Thanks @Tony !! So, according to that, I should just run the first script (“nohup…”) once, as I have been doing it, and run the refresh command if I need to update the box folder (e.g., Somebody just added a file to a shared folder). Is that correct?

Similarly, when I update/add files to the box folder on my computer, should I run the refresh command to upload them at that moment? or the agent will do it for me as soon as I save the file? or it will take more time for the agent to upload those files?

Thanks in advance for all your help!

Hi @neobassman,

Yes. How are you stopping the agent? Are you using the ‘shutdown’ command, or just killing the process?

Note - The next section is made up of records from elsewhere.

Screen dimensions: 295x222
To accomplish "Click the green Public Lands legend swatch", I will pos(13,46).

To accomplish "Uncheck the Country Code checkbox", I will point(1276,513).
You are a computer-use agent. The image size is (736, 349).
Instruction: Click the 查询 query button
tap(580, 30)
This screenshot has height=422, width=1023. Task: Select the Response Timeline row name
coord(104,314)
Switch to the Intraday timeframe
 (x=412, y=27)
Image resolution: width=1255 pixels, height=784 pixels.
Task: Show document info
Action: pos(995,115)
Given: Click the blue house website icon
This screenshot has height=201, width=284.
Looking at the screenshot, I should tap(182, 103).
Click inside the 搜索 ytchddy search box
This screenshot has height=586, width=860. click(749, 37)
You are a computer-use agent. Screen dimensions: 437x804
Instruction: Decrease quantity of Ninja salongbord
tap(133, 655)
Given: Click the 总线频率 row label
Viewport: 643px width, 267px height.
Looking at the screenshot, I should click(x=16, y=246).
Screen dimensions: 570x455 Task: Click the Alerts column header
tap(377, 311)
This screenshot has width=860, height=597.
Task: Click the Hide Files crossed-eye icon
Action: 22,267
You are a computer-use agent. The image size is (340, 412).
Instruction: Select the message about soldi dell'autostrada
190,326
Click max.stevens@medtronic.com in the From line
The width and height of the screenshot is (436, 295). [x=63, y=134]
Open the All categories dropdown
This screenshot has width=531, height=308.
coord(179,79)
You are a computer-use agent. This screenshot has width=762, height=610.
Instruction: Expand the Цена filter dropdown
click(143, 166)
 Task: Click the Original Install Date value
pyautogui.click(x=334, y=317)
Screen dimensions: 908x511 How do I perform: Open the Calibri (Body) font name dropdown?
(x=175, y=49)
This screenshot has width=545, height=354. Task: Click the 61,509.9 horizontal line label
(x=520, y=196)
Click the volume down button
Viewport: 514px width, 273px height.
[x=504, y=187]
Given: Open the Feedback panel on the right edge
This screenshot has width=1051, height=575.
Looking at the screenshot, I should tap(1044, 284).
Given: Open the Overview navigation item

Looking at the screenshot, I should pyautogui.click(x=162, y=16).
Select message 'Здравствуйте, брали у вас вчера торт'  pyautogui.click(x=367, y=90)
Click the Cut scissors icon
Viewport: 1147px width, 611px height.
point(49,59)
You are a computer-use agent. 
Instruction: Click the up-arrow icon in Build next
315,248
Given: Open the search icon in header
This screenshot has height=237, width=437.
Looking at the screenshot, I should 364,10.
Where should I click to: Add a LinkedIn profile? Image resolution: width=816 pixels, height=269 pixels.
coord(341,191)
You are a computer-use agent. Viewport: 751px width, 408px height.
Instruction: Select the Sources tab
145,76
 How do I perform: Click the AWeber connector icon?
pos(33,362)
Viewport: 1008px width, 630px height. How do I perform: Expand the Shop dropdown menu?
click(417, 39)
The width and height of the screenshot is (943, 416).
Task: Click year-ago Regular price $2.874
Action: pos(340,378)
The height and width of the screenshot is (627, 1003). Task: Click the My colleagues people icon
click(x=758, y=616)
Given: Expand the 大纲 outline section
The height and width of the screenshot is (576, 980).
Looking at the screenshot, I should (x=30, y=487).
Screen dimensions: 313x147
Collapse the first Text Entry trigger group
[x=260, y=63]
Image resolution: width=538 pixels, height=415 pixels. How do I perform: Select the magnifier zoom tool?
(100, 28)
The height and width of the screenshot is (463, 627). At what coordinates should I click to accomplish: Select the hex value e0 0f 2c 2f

Yes. If you want to perform an immediate refresh of a folder, you can use the ‘refresh’ command for the path you want to refresh /Path/To/Shared/Box/Folder. Otherwise odrive will refresh it automatically when it does its background refresh

Yes. The Linux agent doesn’t currently have a filesystem hook to get filesystem callbacks when there is a local action in the odrive folder. The client will also do a local filesystem scan of the odrive folder every 30 minutes.

Hi @Tony ,

This has been quite informative. Now I understand the process better. I have been using Mac for the last 15 years and never had to use a terminal for this type of purpose, but now everything makes more sense.

About your questions:

I have not been stopping the agent. I just run the “nohup…” command when I log in to my laptop, then the refresh command, and then close the terminal and do whatever I have to do.

Thank you! So, does this take a particular time to be done (besides of course the possible delay because of the file size), or this is almost immediate? Does this have a band limit? or does it use the available band of the connection?

Thanks a lot for all your help!

Hi @neobassman,

The nohup command allows the agent to run without being tied to the terminal session, so it will actually continue running even if you close the terminal. Usually this is preferable for folks because they can have the agent running in the background and then open terminal sessions when they need to to execute commands against the sync agent. Using nohup to run the agent, then closing the terminal, then opening a new terminal later to run the agent again may be causing multiple agents to run, which you don’t want/need.

When using the refresh command, it should be done nearly immediately. The agent will try to use whatever bandwidth is available (within account machine and environment capabilities), backing off a small amount so that it doesn’t completely saturate your bandwidth and prevent other applications from being able to function properly.